### Instructions for the task
Set down each line of the material that follows, exactly, with no pictures.
#####
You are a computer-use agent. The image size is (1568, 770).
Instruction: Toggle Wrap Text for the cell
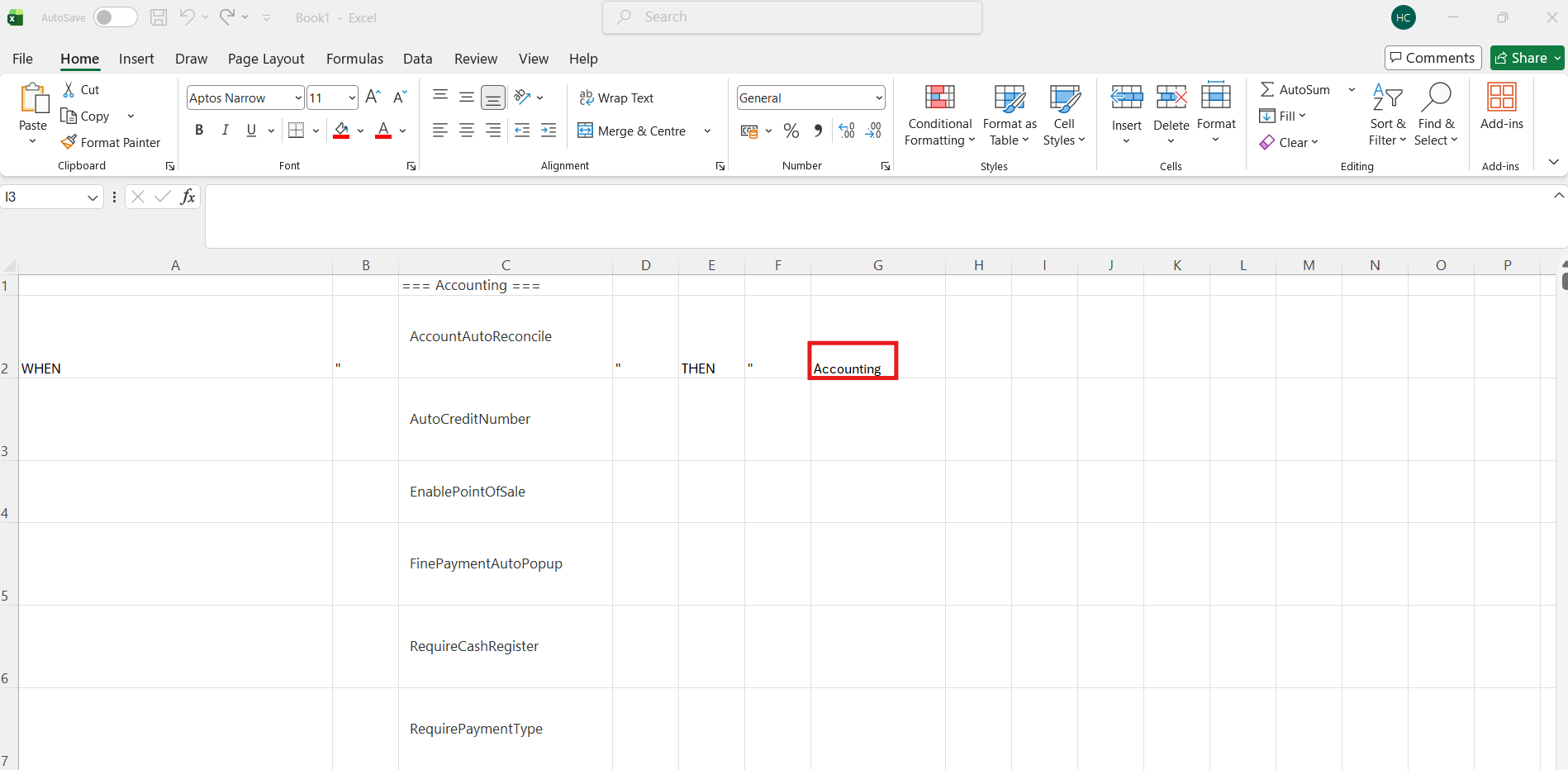pyautogui.click(x=616, y=97)
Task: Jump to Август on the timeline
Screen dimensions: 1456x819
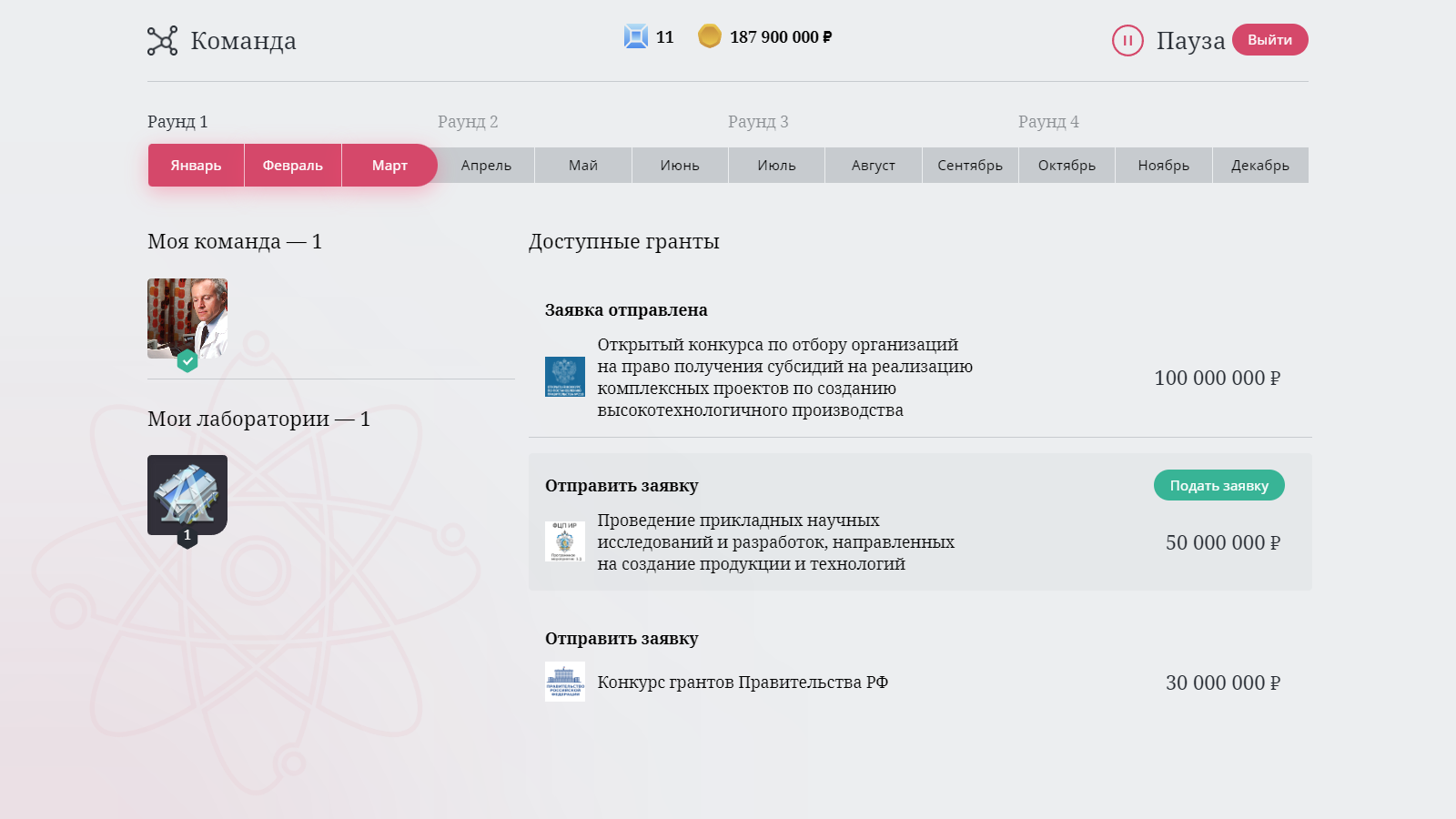Action: tap(873, 166)
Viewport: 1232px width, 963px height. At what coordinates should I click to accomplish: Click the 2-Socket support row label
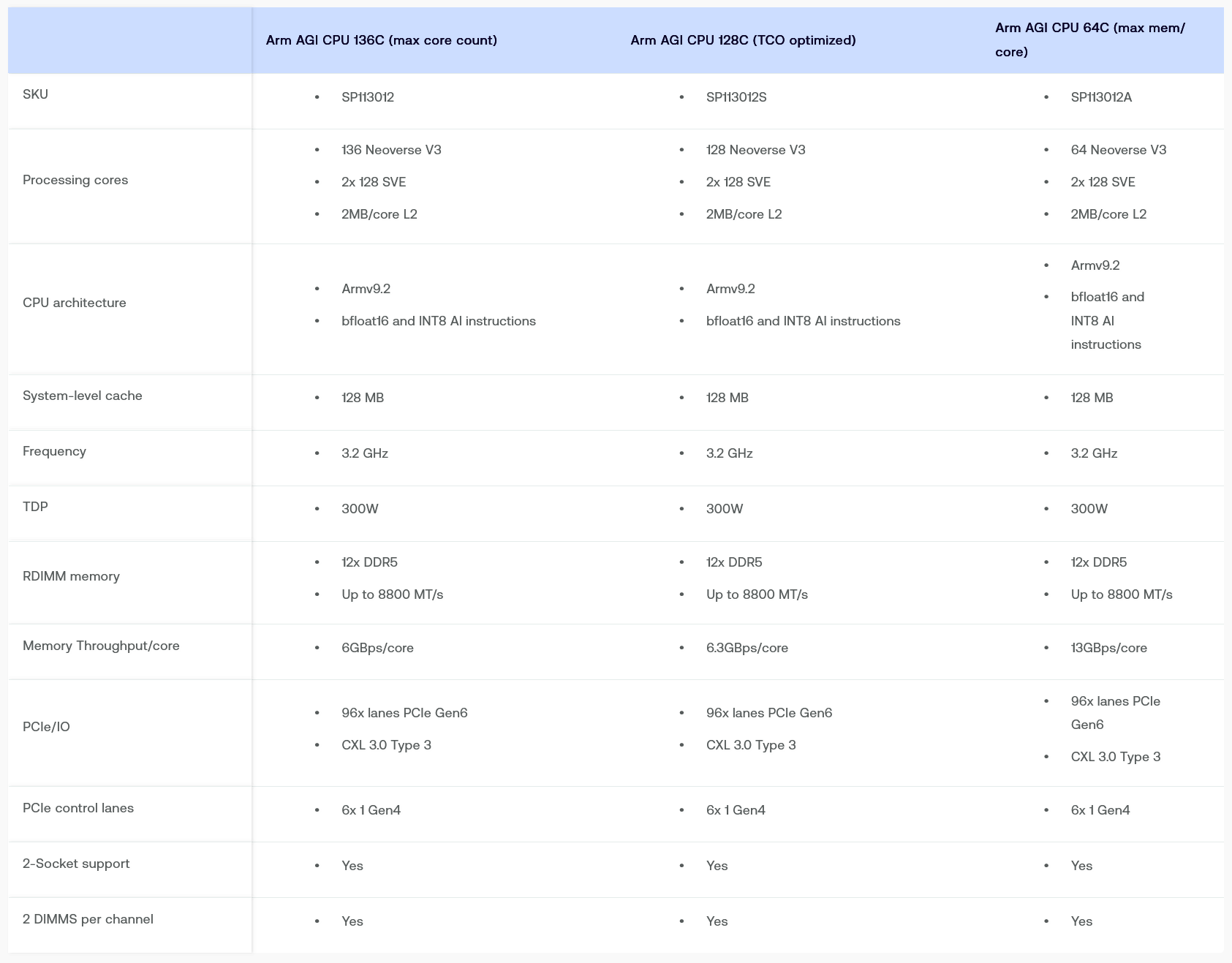click(x=76, y=864)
#####
### Output
You are a computer-use agent. The image size is (1568, 770).
Instruction: Toggle Wrap Text for the cell
pyautogui.click(x=616, y=97)
Task: Jump to Август on the timeline
Screen dimensions: 1456x819
Action: tap(873, 166)
Viewport: 1232px width, 963px height. At what coordinates should I click to accomplish: Click the 2-Socket support row label
click(x=76, y=864)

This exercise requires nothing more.